Several Important Things

  • 1 Do Not forget attach your do-file (10 points, 6 points for do-file, 4 points for document)

  • 2 Please do not help others groups when you finished (This is a quiz)

  • 3 Check your email on my screen before you leave

Omitted Variable Bias

True model:

\[ y=\beta_0+\beta_1 x+\beta_2 z + u \]

Omitted variable model:

\[ y=\beta_0+\beta_1 x+v \]

where \( v=\beta_2 z + u \)

Omitted Variable Bias

Unbiased estimator:

\[ \hat{\beta}_1 \rightarrow \beta_1 \]

Omitted variable biased estimator:

\[ \hat{\beta}_1 \rightarrow \beta_1 + \rho_{xz}\frac{\sigma z}{\sigma x} \]

Solution

Control variable selection (choose the best subset variables):

  • 1 Do regress dependent variable on independent variable with one control variable each time.

  • 2 Check the change before and after adding each control variable (compare with regression without control variable).

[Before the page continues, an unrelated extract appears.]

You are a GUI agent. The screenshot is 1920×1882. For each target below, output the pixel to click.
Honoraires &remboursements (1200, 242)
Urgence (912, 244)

  • 3 Choose the control variable which has a large change.

Data set

Go to Stock and Watson textbook data website

http://wps.aw.com/aw_stock_ie_3/178/45691/11696965.cw/

\( \rightarrow \) Data for Empirical Exercises and Test Bank

\( \rightarrow \) Download College Distance Data in Stata format.

Also, you need to download the data discription to understand the meanings of all the variables in this data set.

Question Part

Does lowering the cost of higher education improve student outcomes?

  • Data Analysis: Run a regression of years of completed education (ED) on distance to the nearest college (Dist), where Dist is measure in tens of miles.

  • Run multiple regressions including controls for each category of control variables (demographic characteristics, family background, etc.) and a single regression controlling for all categories at the same time. Do not throw all control variables into one regression. Instead, think about what you would like to control for and decide which variables are most appropriate to use (find 3 control variables).

Question Part

  • Output: Use the outreg2 command to create a table of results.

  • Write-Up: Does the distance from a university actually impact the years of education according to your results? In your most comprehensive regression, explain what elements remain in the error term and whether omitted variable bias exists. Argue that your estimated \( \hat{\beta}_1 \) is centered around the true \( \beta_1 \).

Do Not Forget

Email subject: 

Econ 107+Assignment name+your name+your student id

Email: Name+ID of all the group members

Assignment email: econ107lab@gmail.com